Thursday, March 13, 2008

To Love and Be Loved

I'm aware that my feelings of unimportance are not unique to me. I read a bumper sticker (on facebook) recently that said, "We accept the love we think we deserve." This got me thinking. It's partially true. I mean, for me, and I would assume others as well, we are often much more willing to show love to others than accept love from others. Why? Because we don't think we deserve it...we don't think they could truly love us...because we believe ourselves to be unwanted. I have found myself contented identifying with Meat Loaf's "Two Out of Three". In the chorus, it says, "I want you. I need you, but there ain't no way I'm ever going to love you. Now don't be sad 'cause 2 out of 3 ain't bad." There are days when I find myself seeking to feel wanted and needed because I doubt that I could possibly be loved. I believe that it should be enough to feel useful or desired. I think there are a lot of us that feel eager to feel wanted. I know that because I believe myself to be unloveable, I have sold myself short time and time again. I've allowed myself to be used, mistaking feeling useful for feeling loved. I've put myself in compromising positions (to put it delicately) because I believed that feeling desired was what it meant to feel loved. I had some wrong ideas about what love was...I still do...and the thing of it is, that that bumper sticker was talking to me. I struggle in accepting love because I don't deserve it...I know that. Wanna creep me out? Show genuine concern for my well-being, show that you care and love me for real...gives me the jibblies just thinking about it. :P JK...kind of...seriously, though, it's pretty true. I totally get that I could offer someone something they need. I know I could offer them something I want. I could make myself into something wanted or needed...but I can't make someone love me. That's a choice they make based on criteria only they know...and true love, can't be earned because none of us really deserve it.

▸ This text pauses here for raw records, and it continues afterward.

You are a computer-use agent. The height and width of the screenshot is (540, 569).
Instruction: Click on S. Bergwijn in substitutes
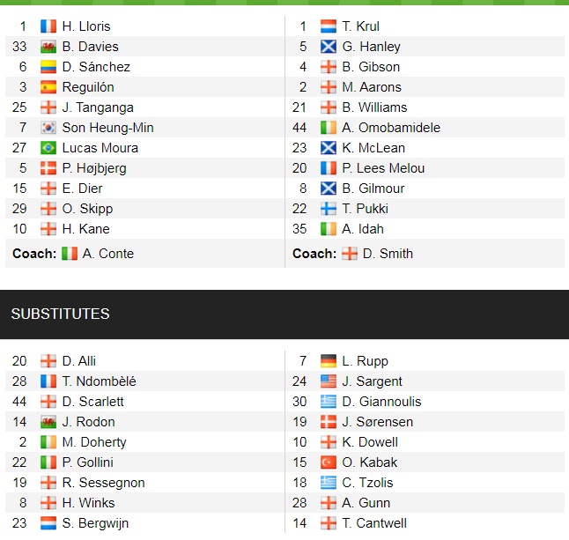pos(95,523)
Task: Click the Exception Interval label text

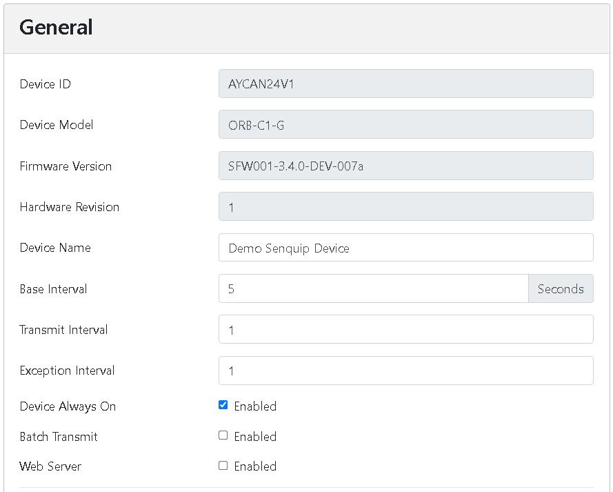Action: pyautogui.click(x=67, y=371)
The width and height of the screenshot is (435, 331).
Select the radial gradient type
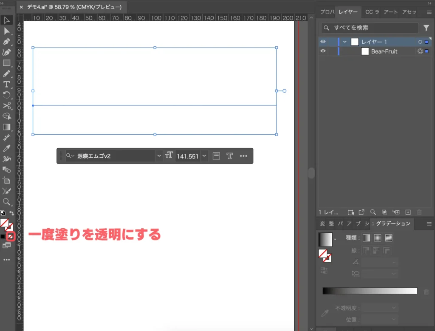[377, 237]
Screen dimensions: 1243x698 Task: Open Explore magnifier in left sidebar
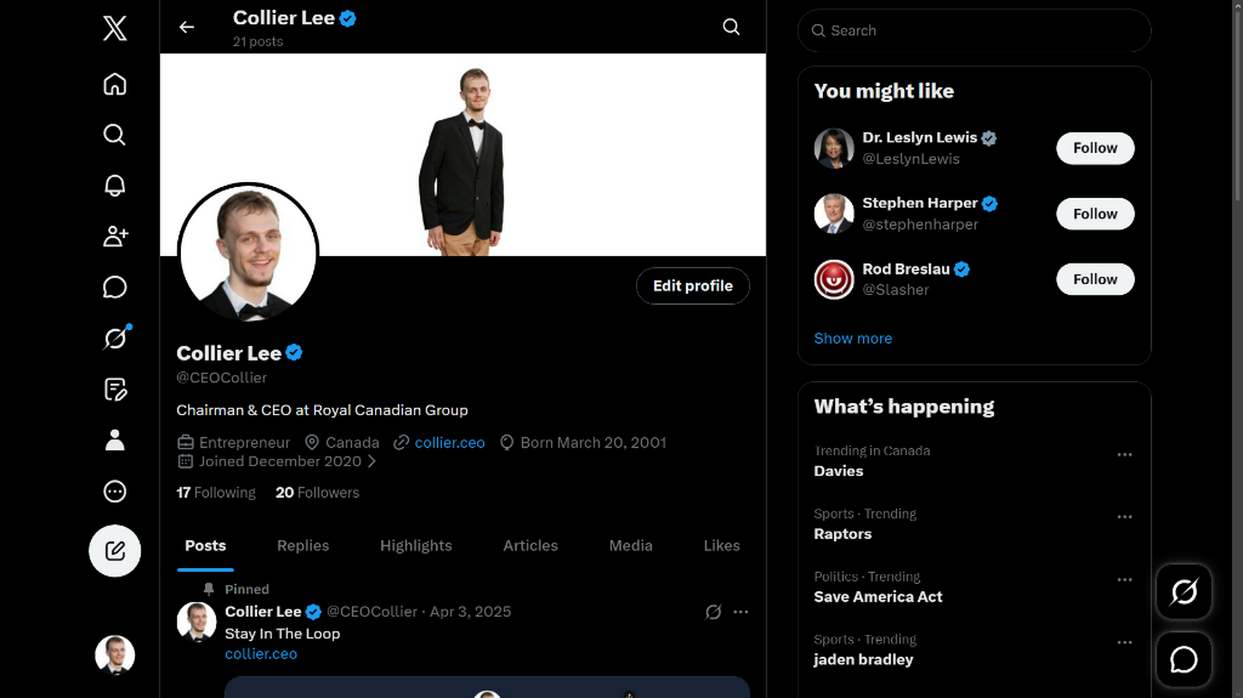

I don't remember where I heard it...maybe it was the preacher man that speaks at the beginning of the song "Shepherd is the Lamb" by the O.C. Supertones...maybe it was some random person on the street, but I recall being told that God created us to love and to be loved. That has caused me to wonder: am I only living up to half of my potential, half of the expectations, if I seek to love others but refuse to accept the love offered to me? I mean, because it's not just the love of my good friends that I often reject and disbelieve...it often is the love of God as well. I mean, the love of God is true love, perfect love...I don't deserve it...I am fallen and imperfect and sinful...but love isn't true love if it's earned because true love is unconditional. In Romans, Paul writes "But God demonstrates his own love for us in this: While we were still sinners, Christ died for us." It wasn't that we achieved some level of perfection and then God rewarded us with salvation or love...He loved us and saved us while we were still sucking it up...and of course, because God is relational and we are human, this relates to our everyday lives. We keep sinning and turning away, but God keeps loving us and pursuing us. I think my head just has a hard time believing that, a hard time getting there. It gets stuck thinking like the psalmist in Psalm 8 "what is man that you are mindful of him, the son of man that you care for him?" I mean, why would God love me? Why would He save me? Why would He care? Why doesn't He give up? (Yes, I do ask many of the same questions about my friends...for the record). Will He give up?

It seems ridiculous...for me to believe that God loves everyone unconditionally, but to be unable to apply it to myself...but I try to...Mother Teresa once made a comment about how Jesus said to love others as He has loved us and how that means that in order to truly love others we must first accept God's love for us. Now THAT I find convicting. I mean, I can't really be in relationship with other people unless I allow that love to go both ways. If I can't allow them to love me, then I'm essentially cutting them out of the relationship. I'm making the relationship one-sided and about me -- what I have to offer them, the love I have for them...I'm rejecting the gift of their love and friendship. (Now THAT is humbling.) But I do it all the time. You can see it in the way I approach meeting new people. If I'm going into a situation where the expectation is that I will mingle with these people for an hour and probably never see them again, I can be a social butterfly. If I'm going into a room of people that I will see over and over again, potential friends, I freak! I get crazy anxious and rely heavily upon my headphones to keep them at arm's length. Why? Because I hate people? No. It's actually a twisted expression of how much I care about people. I love people, and in that latter situation, I'm just afraid they won't love me back. I generally assume it will only go one way. So, I'm afraid. I'm afraid that I will love them and invest in them, but they won't love me back...I'll be left hanging. I'm afraid I'll get what I deserve as a sinful human being...I forget that I am also a child of God and therefore eternally loved. How merciful God is!